Tech leaders cite Jevon's Paradox, suggesting AI efficiency will create more jobs. However, this historical model may not hold, as the speed of AI disruption outpaces society's ability to adapt, and demand for knowledge work isn't infinitely elastic.

Contrary to fears of whiplash, a fast and decisive technological shift like AI will likely lead to quicker labor market adjustments. Slower transitions cause people to cling to disappearing jobs, slowing adaptation, whereas a rapid change forces a quicker reallocation of labor.

Unlike past technological shifts where humans could learn new trades, AI is a "tractor for everything." It will automate a task and then move to automate the next available task faster than a human can reskill, making long-term job security increasingly precarious for cognitive labor.
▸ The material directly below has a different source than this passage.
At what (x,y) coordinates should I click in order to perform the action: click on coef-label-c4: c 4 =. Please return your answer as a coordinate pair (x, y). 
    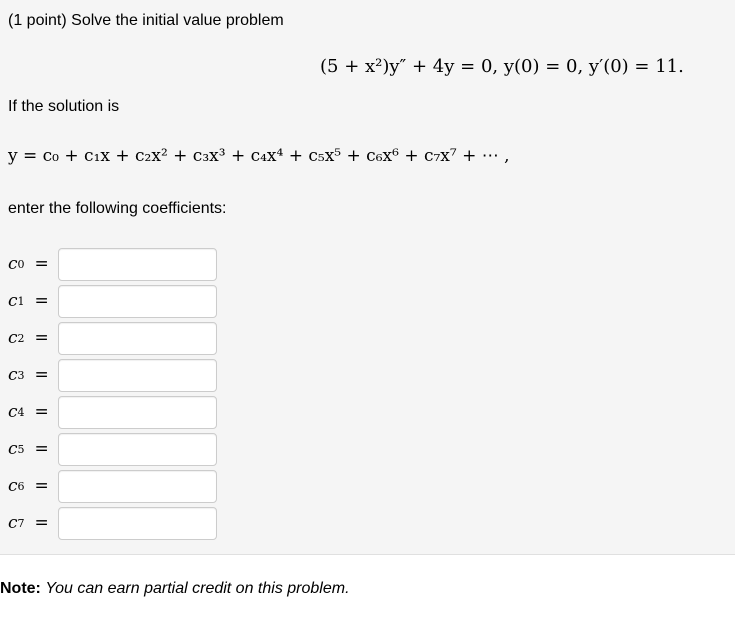
    Looking at the image, I should click on (28, 412).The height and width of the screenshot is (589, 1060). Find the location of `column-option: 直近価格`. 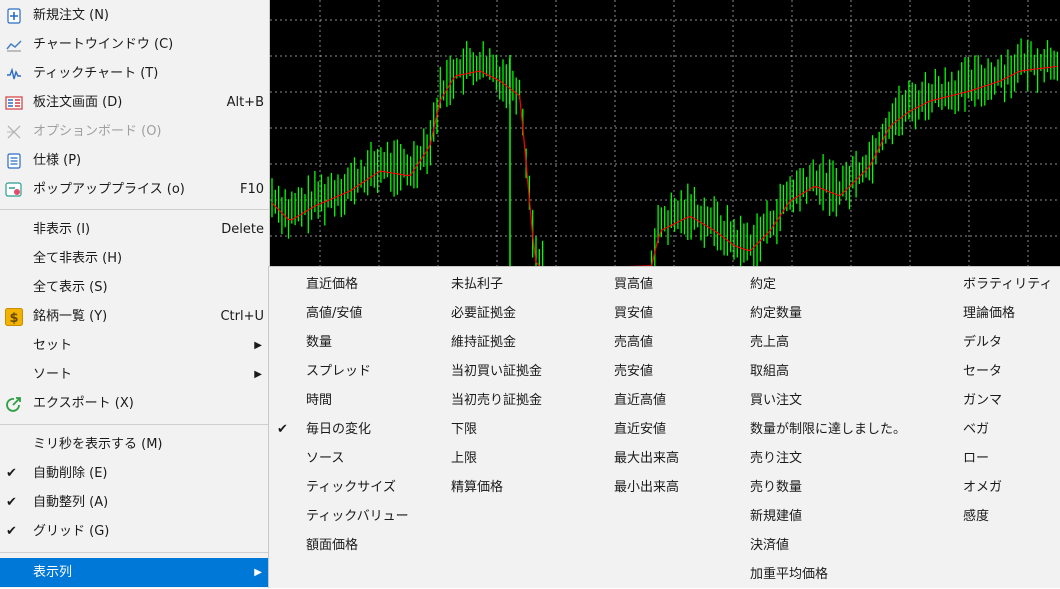

column-option: 直近価格 is located at coordinates (358, 284). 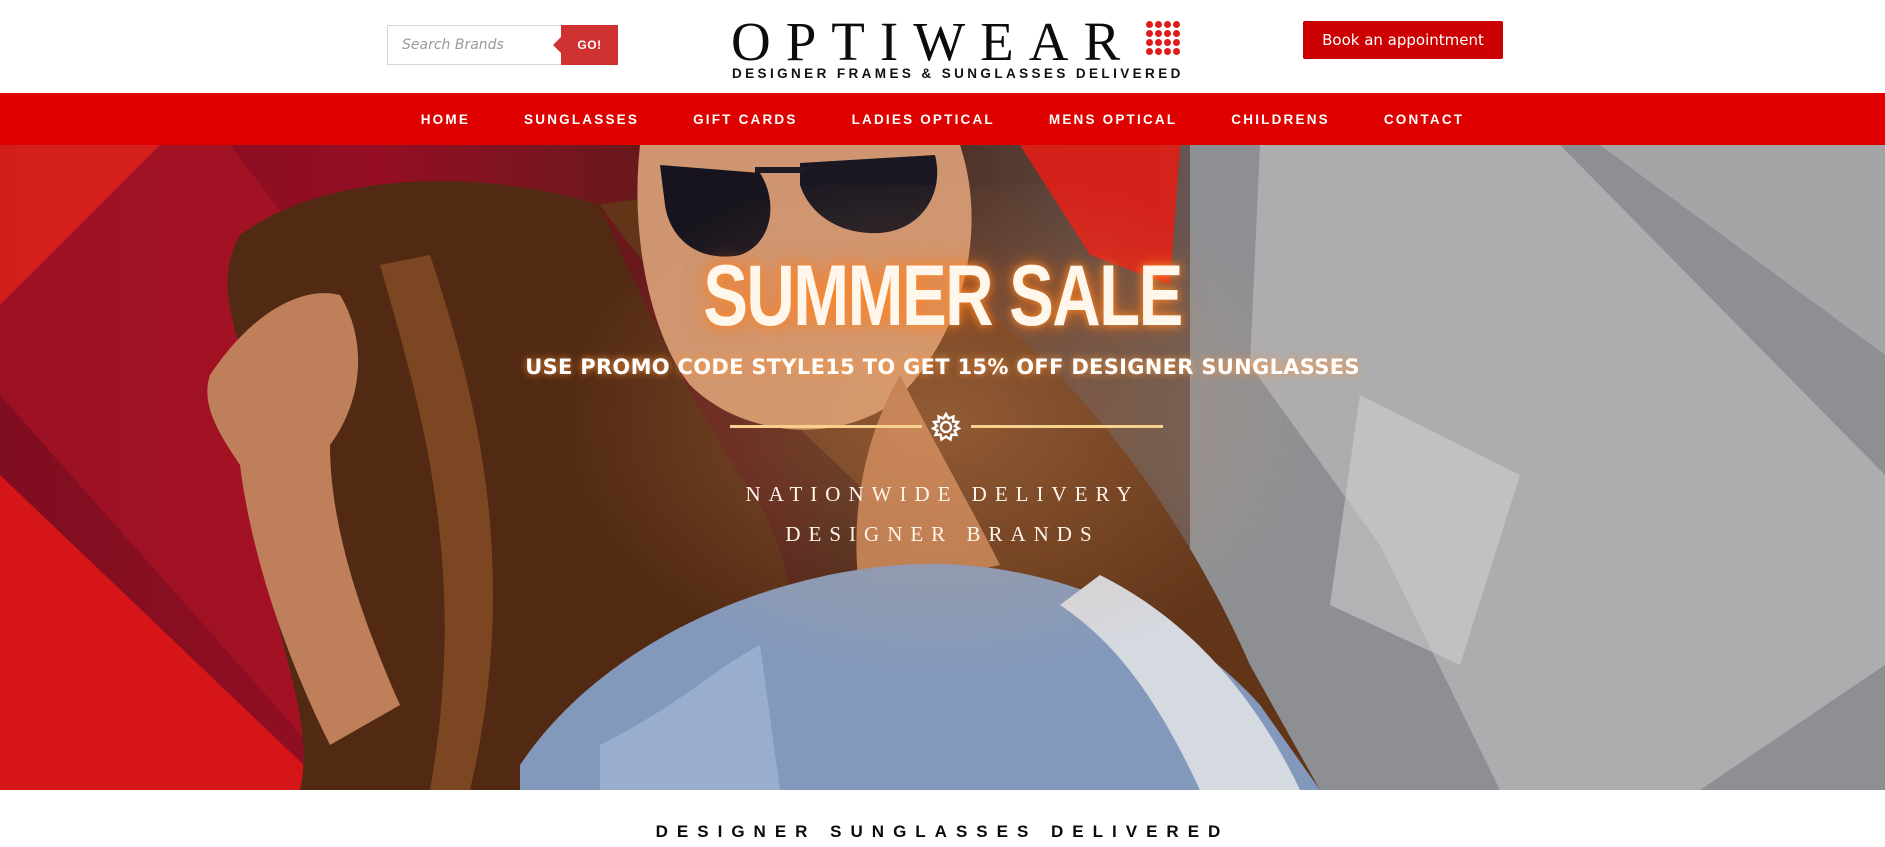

Experts believe AI will create long-term prosperity, like past tech shifts. However, the unprecedented speed of this change could cause massive short-term unemployment before new roles and economic structures can emerge, posing a unique transitional threat.

Past technological shifts occurred over decades, allowing labor markets to gradually adjust. AI's disruption is happening over years, a speed that historical models can't account for. This compressed timeline means new jobs and retraining won't happen fast enough, demanding immediate policy interventions like expanded capital ownership.

Unlike gradual agricultural or industrial shifts, AI is displacing blue and white-collar jobs globally and simultaneously. This rapid, compressed timeframe leaves little room for adaptation, making societal unrest and violence highly probable without proactive planning.

Past technological shifts, like the internet, displaced workers who couldn't adapt. AI is different due to its unparalleled speed of adoption. This acceleration risks creating a 'lost generation' of mid-career professionals much more rapidly and on a larger scale.